# ABOUT THIS EXERCISE
Nothing but the lines below from the one with "Expand the user profile dropdown caret" through the one with "You are a computer-use" should be output, each exactly as given, and no pictures.

'''

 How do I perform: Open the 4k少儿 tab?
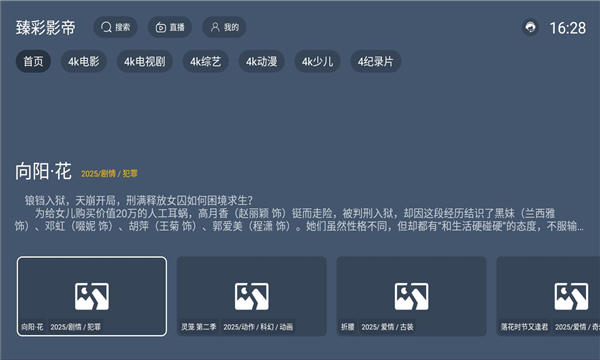click(x=318, y=61)
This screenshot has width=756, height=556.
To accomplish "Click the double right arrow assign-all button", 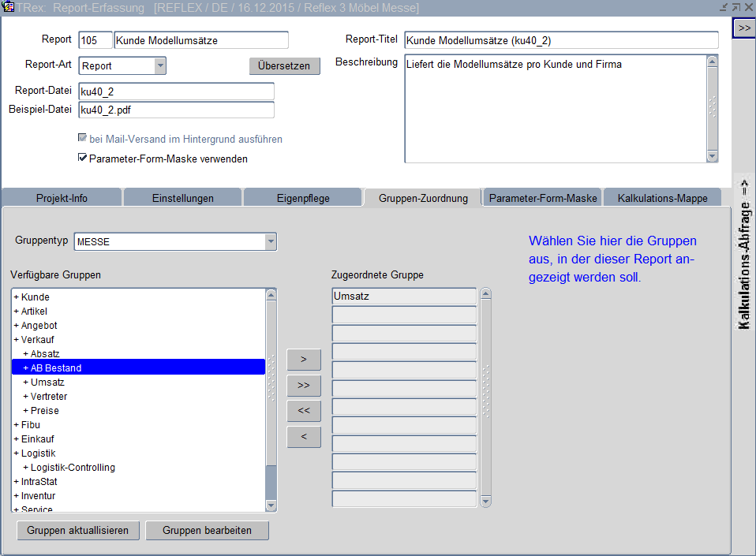I will coord(304,386).
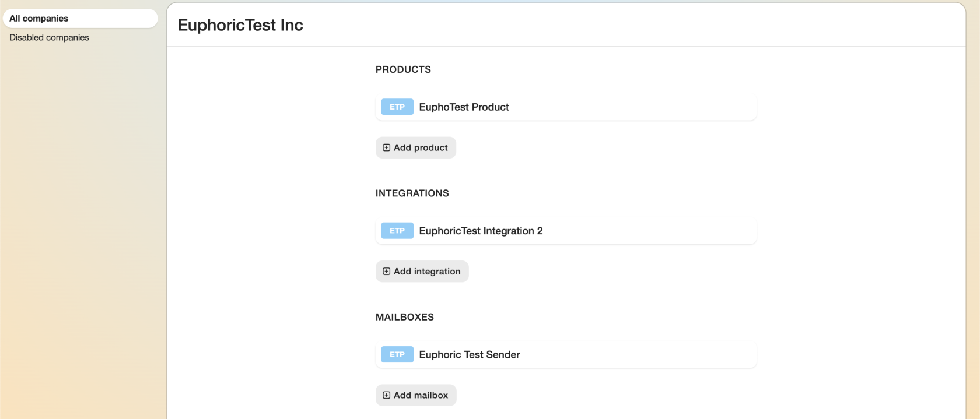Open the All companies sidebar tab
980x419 pixels.
pos(39,19)
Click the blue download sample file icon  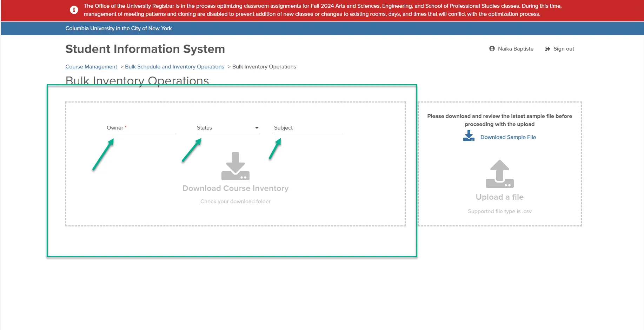tap(469, 136)
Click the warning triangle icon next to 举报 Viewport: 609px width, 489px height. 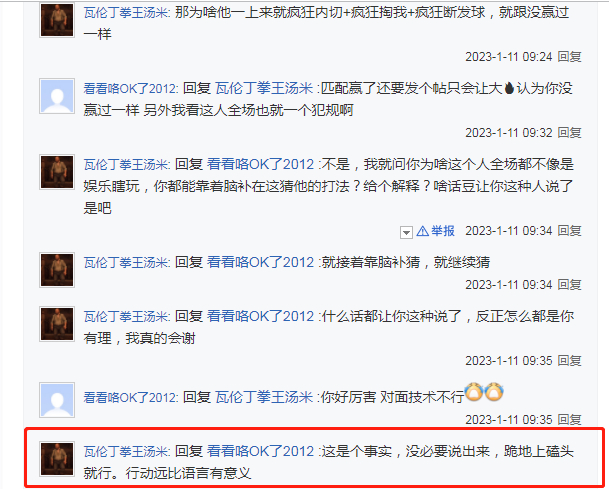coord(423,231)
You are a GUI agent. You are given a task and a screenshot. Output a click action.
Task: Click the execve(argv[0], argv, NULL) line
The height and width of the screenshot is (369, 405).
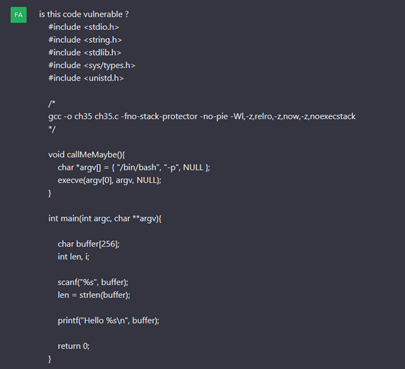pyautogui.click(x=109, y=180)
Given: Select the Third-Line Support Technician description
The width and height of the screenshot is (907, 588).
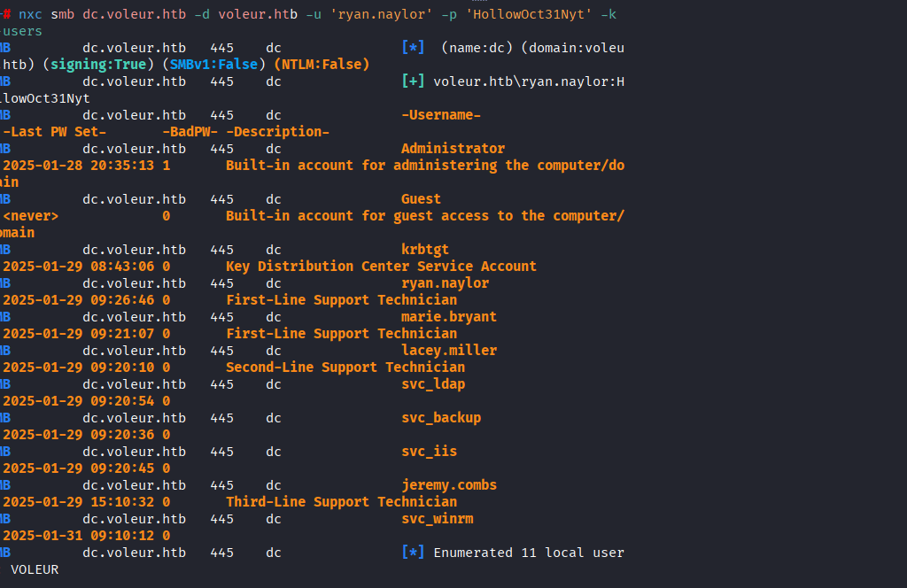Looking at the screenshot, I should 341,502.
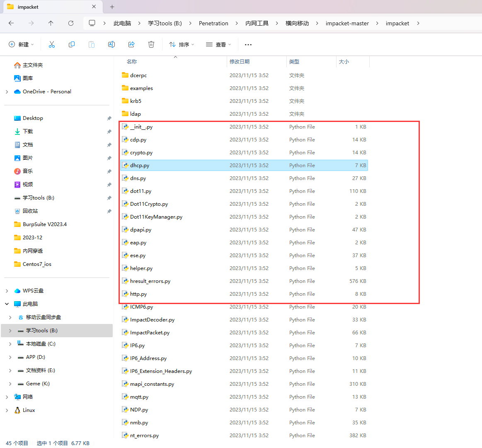Unpin Desktop from quick access
482x448 pixels.
click(x=109, y=118)
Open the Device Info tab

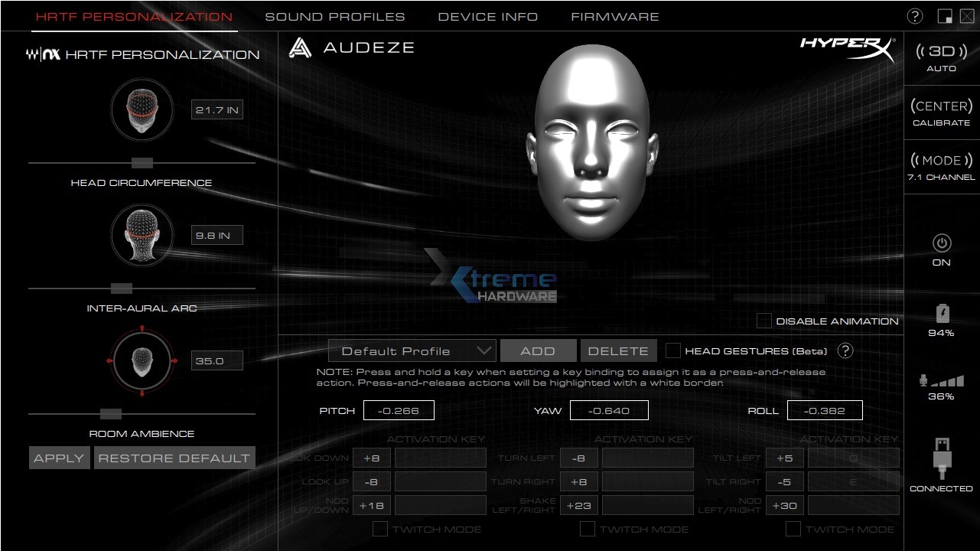coord(487,16)
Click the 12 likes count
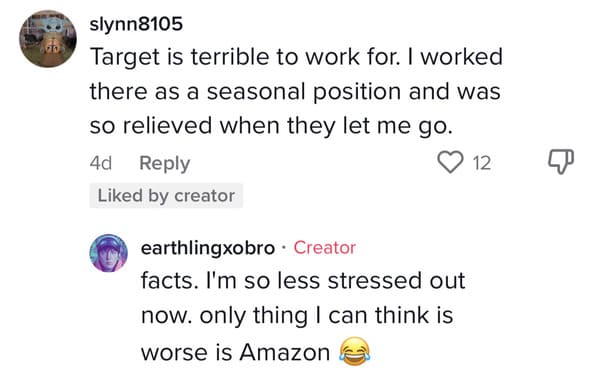This screenshot has height=372, width=599. (482, 163)
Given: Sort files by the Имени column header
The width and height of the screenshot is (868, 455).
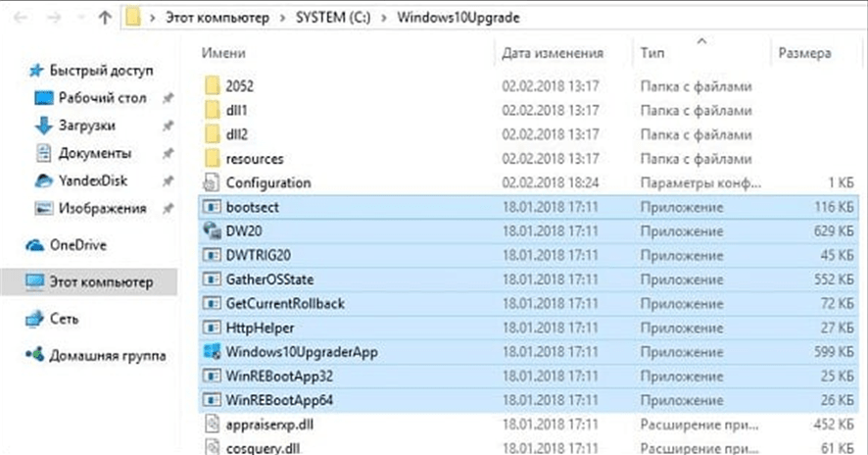Looking at the screenshot, I should point(223,52).
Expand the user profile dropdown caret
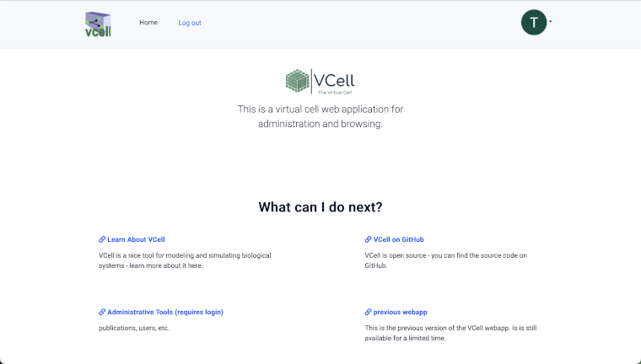Image resolution: width=641 pixels, height=364 pixels. (x=550, y=22)
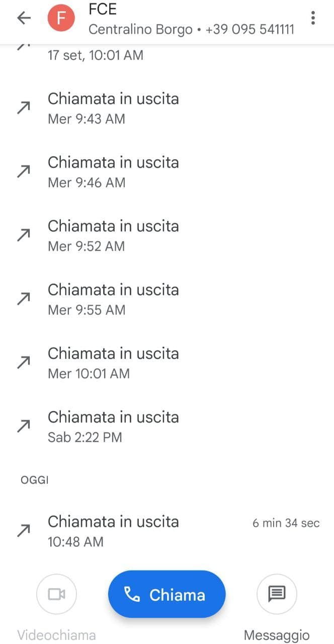Tap the Messaggio label

(x=277, y=635)
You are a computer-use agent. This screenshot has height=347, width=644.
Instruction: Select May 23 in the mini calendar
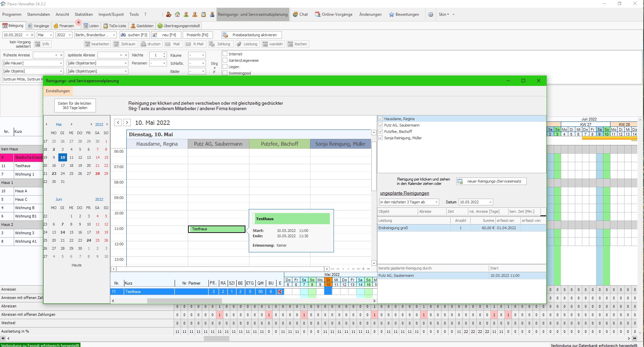tap(54, 174)
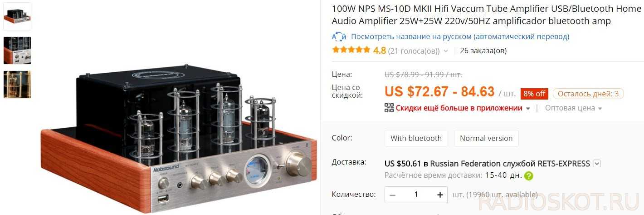This screenshot has height=215, width=644.
Task: Increase quantity with the plus button
Action: click(439, 195)
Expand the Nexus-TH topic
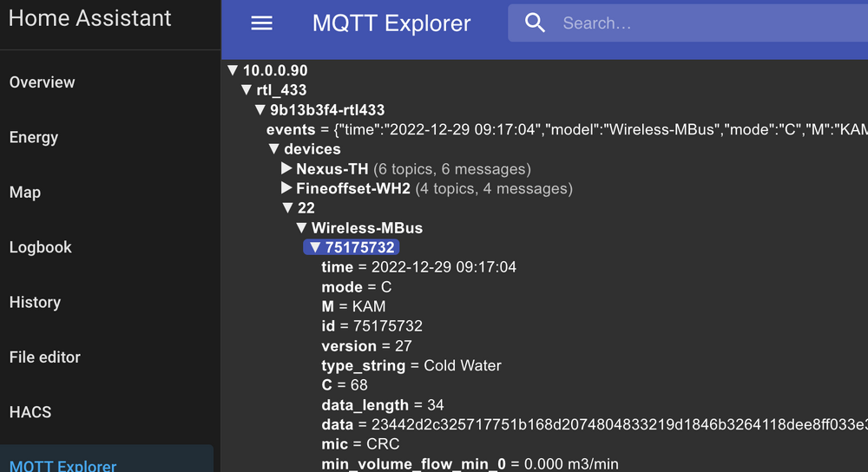The image size is (868, 472). coord(287,168)

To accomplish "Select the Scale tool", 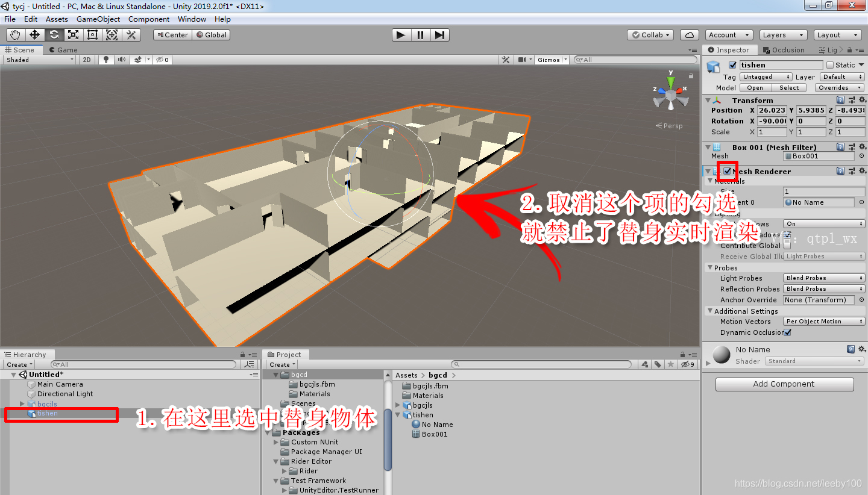I will click(x=73, y=34).
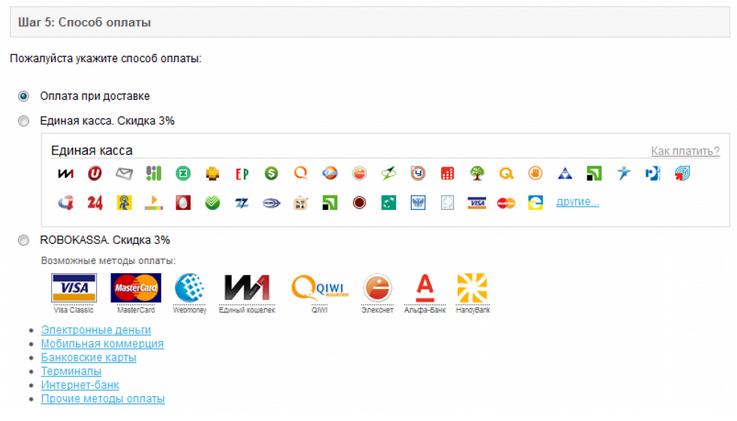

'''

# ANSWER TO THIS EXERCISE
Expand the user profile dropdown caret
Image resolution: width=641 pixels, height=364 pixels. (x=550, y=22)
Tap the Messaggio label

(x=277, y=635)
You are a computer-use agent. This screenshot has height=347, width=644.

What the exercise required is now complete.